[SOURCE DATA]

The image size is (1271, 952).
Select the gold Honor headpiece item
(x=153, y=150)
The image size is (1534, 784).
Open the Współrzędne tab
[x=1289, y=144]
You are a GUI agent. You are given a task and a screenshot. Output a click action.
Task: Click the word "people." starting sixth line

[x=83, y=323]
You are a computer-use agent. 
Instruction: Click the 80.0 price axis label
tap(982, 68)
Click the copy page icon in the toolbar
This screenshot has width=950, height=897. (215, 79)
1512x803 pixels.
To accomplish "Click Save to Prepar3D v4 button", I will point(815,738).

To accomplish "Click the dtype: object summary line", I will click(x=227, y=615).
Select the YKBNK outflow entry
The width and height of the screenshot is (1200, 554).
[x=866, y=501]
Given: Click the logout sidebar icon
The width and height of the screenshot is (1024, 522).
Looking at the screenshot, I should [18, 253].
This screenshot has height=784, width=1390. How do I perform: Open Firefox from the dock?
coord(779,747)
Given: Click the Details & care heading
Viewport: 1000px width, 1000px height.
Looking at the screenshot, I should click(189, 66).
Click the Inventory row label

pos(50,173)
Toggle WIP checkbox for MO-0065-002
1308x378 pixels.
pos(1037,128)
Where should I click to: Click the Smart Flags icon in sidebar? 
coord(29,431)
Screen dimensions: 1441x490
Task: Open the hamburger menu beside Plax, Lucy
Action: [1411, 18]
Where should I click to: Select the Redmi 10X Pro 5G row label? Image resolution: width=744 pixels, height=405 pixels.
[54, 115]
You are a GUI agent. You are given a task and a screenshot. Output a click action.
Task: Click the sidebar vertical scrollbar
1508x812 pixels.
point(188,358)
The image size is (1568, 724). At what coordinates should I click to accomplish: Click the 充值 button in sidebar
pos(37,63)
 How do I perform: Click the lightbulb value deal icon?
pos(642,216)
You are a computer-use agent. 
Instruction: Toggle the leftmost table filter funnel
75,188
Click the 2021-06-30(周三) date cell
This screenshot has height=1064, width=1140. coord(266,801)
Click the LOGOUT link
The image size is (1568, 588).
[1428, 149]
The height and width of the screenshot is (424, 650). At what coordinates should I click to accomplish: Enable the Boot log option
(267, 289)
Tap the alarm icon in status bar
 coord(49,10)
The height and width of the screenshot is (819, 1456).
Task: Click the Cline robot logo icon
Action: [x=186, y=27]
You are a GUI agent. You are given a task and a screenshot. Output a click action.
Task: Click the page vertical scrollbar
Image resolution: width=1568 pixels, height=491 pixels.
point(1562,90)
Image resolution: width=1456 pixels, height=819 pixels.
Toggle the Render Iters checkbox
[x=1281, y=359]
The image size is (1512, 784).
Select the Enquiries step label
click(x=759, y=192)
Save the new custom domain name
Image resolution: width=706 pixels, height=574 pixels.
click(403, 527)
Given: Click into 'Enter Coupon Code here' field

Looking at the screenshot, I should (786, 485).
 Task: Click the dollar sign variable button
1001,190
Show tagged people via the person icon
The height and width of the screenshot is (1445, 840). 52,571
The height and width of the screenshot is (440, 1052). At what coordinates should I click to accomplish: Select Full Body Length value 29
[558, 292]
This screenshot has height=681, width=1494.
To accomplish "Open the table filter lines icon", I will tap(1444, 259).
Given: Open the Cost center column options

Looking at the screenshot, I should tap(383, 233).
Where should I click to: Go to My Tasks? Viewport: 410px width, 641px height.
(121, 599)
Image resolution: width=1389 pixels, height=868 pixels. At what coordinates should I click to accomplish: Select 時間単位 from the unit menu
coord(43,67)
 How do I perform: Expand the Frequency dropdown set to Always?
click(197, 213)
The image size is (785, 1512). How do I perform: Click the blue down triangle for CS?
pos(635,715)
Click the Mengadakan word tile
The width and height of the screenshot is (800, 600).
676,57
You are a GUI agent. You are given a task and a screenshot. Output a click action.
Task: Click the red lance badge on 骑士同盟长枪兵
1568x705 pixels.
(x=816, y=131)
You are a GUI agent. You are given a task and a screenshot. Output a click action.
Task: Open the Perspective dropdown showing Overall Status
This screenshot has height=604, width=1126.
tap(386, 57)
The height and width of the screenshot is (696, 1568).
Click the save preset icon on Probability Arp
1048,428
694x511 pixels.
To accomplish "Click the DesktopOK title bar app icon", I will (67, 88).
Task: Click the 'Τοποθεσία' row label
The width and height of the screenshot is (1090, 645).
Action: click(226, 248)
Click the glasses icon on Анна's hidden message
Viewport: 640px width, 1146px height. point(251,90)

[/SOURCE DATA]

TASK DESCRIPTION - Each line from the one with "Task: Click the dollar sign variable button" through the last line of the records above must be retyped exactly, and no other line may be given.

ANSWER FOR THIS EXERCISE -
 Task: Click the dollar sign variable button
1001,190
Show tagged people via the person icon
The height and width of the screenshot is (1445, 840). 52,571
The height and width of the screenshot is (440, 1052). At what coordinates should I click to accomplish: Select Full Body Length value 29
[558, 292]
This screenshot has height=681, width=1494.
To accomplish "Open the table filter lines icon", I will tap(1444, 259).
Given: Open the Cost center column options

Looking at the screenshot, I should tap(383, 233).
Where should I click to: Go to My Tasks? Viewport: 410px width, 641px height.
(121, 599)
Image resolution: width=1389 pixels, height=868 pixels. At what coordinates should I click to accomplish: Select 時間単位 from the unit menu
coord(43,67)
 How do I perform: Expand the Frequency dropdown set to Always?
click(197, 213)
The image size is (785, 1512). How do I perform: Click the blue down triangle for CS?
pos(635,715)
Click the Mengadakan word tile
The width and height of the screenshot is (800, 600).
676,57
You are a GUI agent. You are given a task and a screenshot. Output a click action.
Task: Click the red lance badge on 骑士同盟长枪兵
1568x705 pixels.
(x=816, y=131)
You are a GUI agent. You are given a task and a screenshot. Output a click action.
Task: Open the Perspective dropdown showing Overall Status
This screenshot has height=604, width=1126.
tap(386, 57)
The height and width of the screenshot is (696, 1568).
Click the save preset icon on Probability Arp
1048,428
694x511 pixels.
To accomplish "Click the DesktopOK title bar app icon", I will (67, 88).
Task: Click the 'Τοποθεσία' row label
The width and height of the screenshot is (1090, 645).
Action: click(226, 248)
Click the glasses icon on Анна's hidden message
Viewport: 640px width, 1146px height. point(251,90)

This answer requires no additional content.